As anyone who’s ever been to the Italian city that’s slowly sinking can attest, Venice is stunning. With gondolas galore, beautiful bridges, breathtaking architecture, delectable food and drinks (and the occasional carnival), there are hundreds of reasons why tourists flock to Venice.
But as Venice is home to only 50, 000 residents, for years the city has felt the immense pressure of thousands and thousands regularly visiting; so much so, that for quite some time, Venice has been trying to implement an ‘entry fee’ for tourists.
An entry fee that’s now come into fruition.
Yes, starting from June this year, anyone planning to visit Venice for the day, must book ahead and pay a fee – which will range from three to ten euros; it’ll depend on how busy the city is expected to be on the day you book for.
Luigi Brugnaro, the mayor of Venice, took to Twitter to explain that this booking system and the associated fee is a necessary measure for Venice to better manage tourists; although he did admit it will be “difficult”.
“Today, many have understood that making the City bookable is the right way to take, for a more balanced management of tourism. We will be the first in the world in this difficult experimentation,”
The condition for tourists to book and pay a charge prior to entering Venice will be in effect for six months from June. However, officials have said it’s likely that this will become a permanent measure from as early as January next year.
Venice’s tourism councillor, Simone Venturini told La Repubblica – an Italian publication – that there will also be a maximum amount of tourists let into Venice each day.
“…We will set a maximum threshold of 40, 000 or 50, 000 visitors a day.”

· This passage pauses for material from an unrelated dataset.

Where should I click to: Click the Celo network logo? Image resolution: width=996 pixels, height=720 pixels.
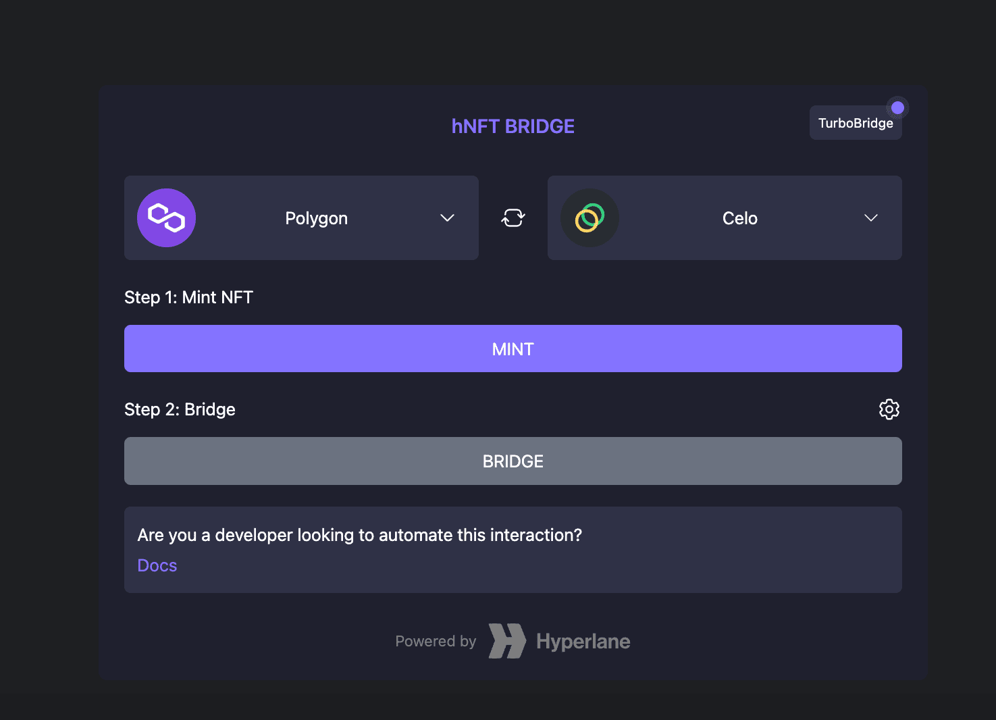(589, 217)
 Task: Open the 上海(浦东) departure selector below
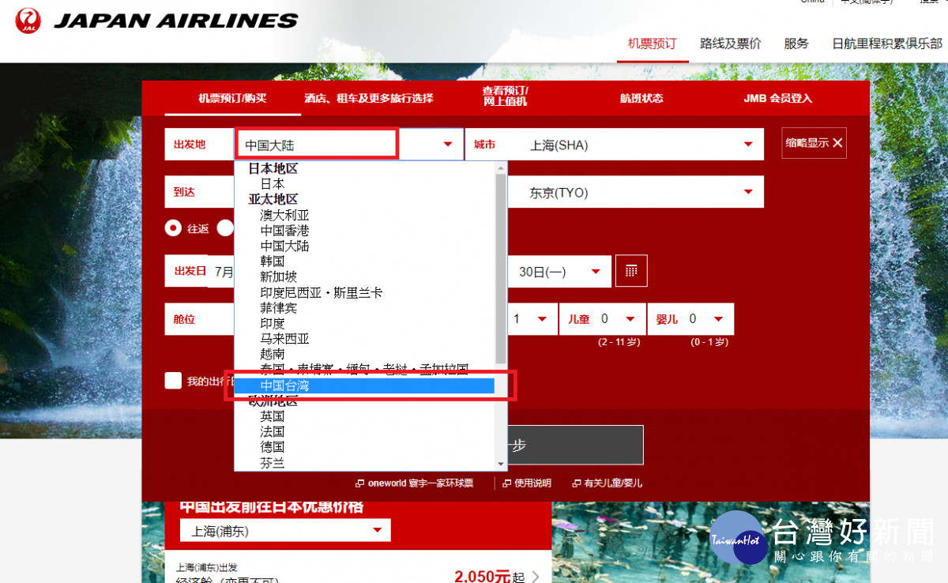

She also revealed that there will be “incentives” for tourists to receive once they’ve booked and paid their entry fee.
“Those who book, will receive incentives, such as discounts on entering museums.”Simone Venturini
Over the next few weeks, exceptions to this new rule are expected to be announced; for example, it’s speculated that tourists won’t have to pay the entry fee if they’re only visiting Venice to attend a funeral.

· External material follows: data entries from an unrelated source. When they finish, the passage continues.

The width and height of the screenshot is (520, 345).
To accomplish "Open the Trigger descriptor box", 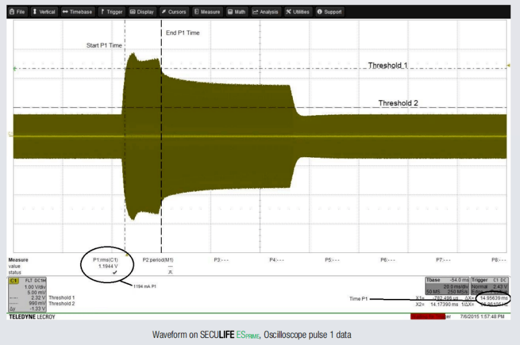I will pos(488,290).
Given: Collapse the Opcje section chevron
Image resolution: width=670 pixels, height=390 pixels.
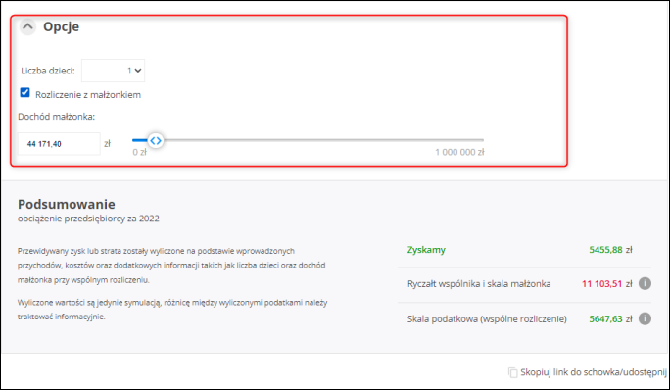Looking at the screenshot, I should tap(27, 26).
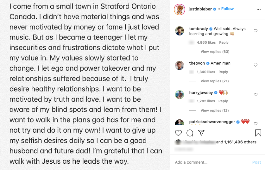Open justinbieber's profile picture
This screenshot has height=170, width=265.
179,9
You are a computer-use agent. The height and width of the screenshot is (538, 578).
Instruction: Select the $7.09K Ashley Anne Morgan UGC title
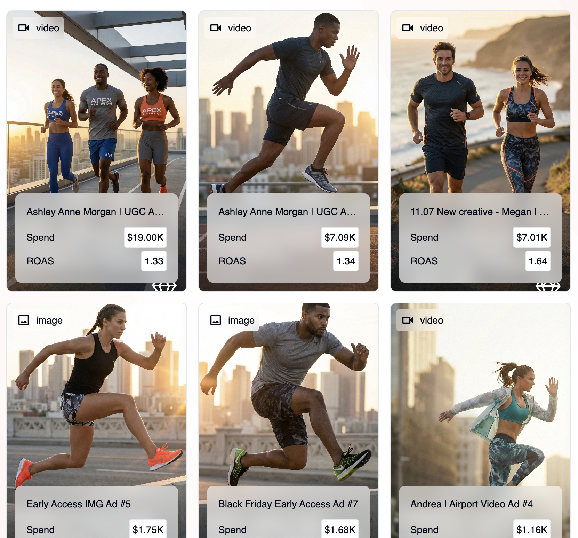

And so far, tourists planning to stay overnight in Venice will be exempt from having to pay the entry fee but this is because they already are required to pay a ‘tourist tax’.
If you were planning on visiting Venice later this year and are outraged at the prospect of having to pay an entry fee, just remember the old Italian saying, ‘Niente che valga la pena di avere è facile.’ Translation? Nothing worth doing comes easy…
And Venice is well worth doing.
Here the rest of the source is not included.